Data from the International Energy Agency shows a total of 14% of all new cars sold globally were electric in 2022, up from around 9% in 2021. IEA’s latest outlook anticipates 14 million EV sales by the end of 2023.

The prevalence of EVs is compounded by increased labor costs. Labor hours per claim are higher for newer models, more and more of which are EVs, a difference that has grown by nearly 40% over the last 10 years. Labor now accounts for 45.5% of total repair costs in EVs three years or newer versus 35.9% for comparable non-EVs, the report shows.

A number of reports have come out this year to show upticks in claims for EVs.

The frequency of claims submitted for repairable electric vehicles rose to its highest level in 2023, ending the year at 1.97% in the U.S. and 2.86% in Canada, a report out in March from technology and information provider Mitchell International Inc. shows.

Collision repair labor in general has been increasing the past two years, and it may continue going up. Demand for new collision technicians is expected to reach 20,000 per year through 2027, 75% of which are to replace existing positions. Compounding the labor shortage are a growing number of vehicles in operation — an increase of 150 million compared with a drop of 55,000 in the number of service bays, according to the CCC report.

A big trend not in the report, but which is on Shumate’s radar

, is the supplement percentage in the claims and repair process.

“The supplement percentage, especially on the newer vehicles, has gone up dramatically, so when you see supplements, that’s going to add to cycle time as well,” Shumate said.

Hidden damage discovered after an estimate is delivered and repairs are underway are likely driving costs even higher, he added.

In the past, one supplement on a vehicle was common, but with vehicles becoming more complex, as noted in the CCC report, these supplemental discoveries after repairs are being undertaken appear to be on the way up.

“I’ve seen two, three, four supplements on some of these really complex cars,” Shumate said. “On some of these more complex vehicles — you can’t write the original estimate and see everything and know everything that’s going on.”

Additionally, a parts supplement can come into play when a part is not immediately available, forcing repair shops to either find a different part or ship a vehicle part from overseas.

“I think that definitely adds to this to the cycle time, but it also impacts severity, as well,” Shumate said.

Medical expenses are another of several price-driving factors called out in the CCC report.

__Problem 1__. Rename "claims" as "filings" in the text on electric vehicle repair costs, starting with "A number of" and going on through "to the CCC report.".
__Problem 2__. Translate this sentence from the text on electric vehicle repair costs into Spanish: "A number of reports have come out this year to show upticks in claims for EVs."
The lines after the text are not needed.

__Dataset content__.

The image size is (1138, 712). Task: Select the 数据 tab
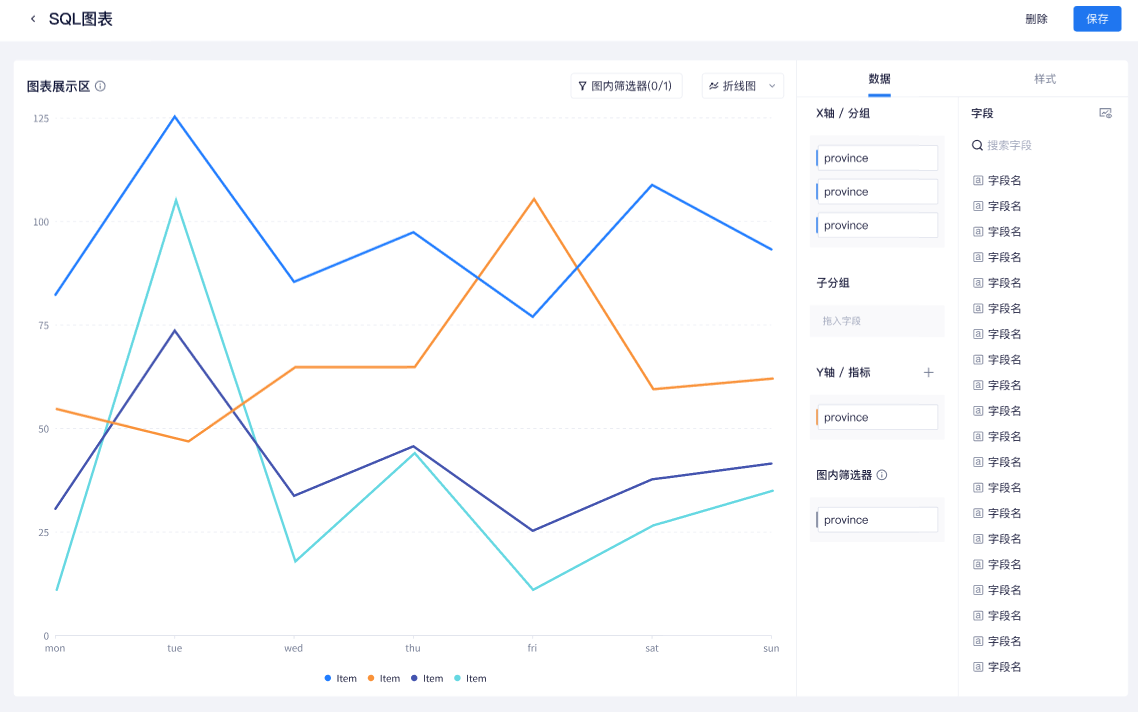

__Answer section 1__.
A number of reports have come out this year to show upticks in filings for EVs.

The frequency of filings submitted for repairable electric vehicles rose to its highest level in 2023, ending the year at 1.97% in the U.S. and 2.86% in Canada, a report out in March from technology and information provider Mitchell International Inc. shows.

Collision repair labor in general has been increasing the past two years, and it may continue going up. Demand for new collision technicians is expected to reach 20,000 per year through 2027, 75% of which are to replace existing positions. Compounding the labor shortage are a growing number of vehicles in operation — an increase of 150 million compared with a drop of 55,000 in the number of service bays, according to the CCC report.

__Answer section 2__. Este año han salido varios informes que muestran aumentos en las reclamaciones de vehículos eléctricos.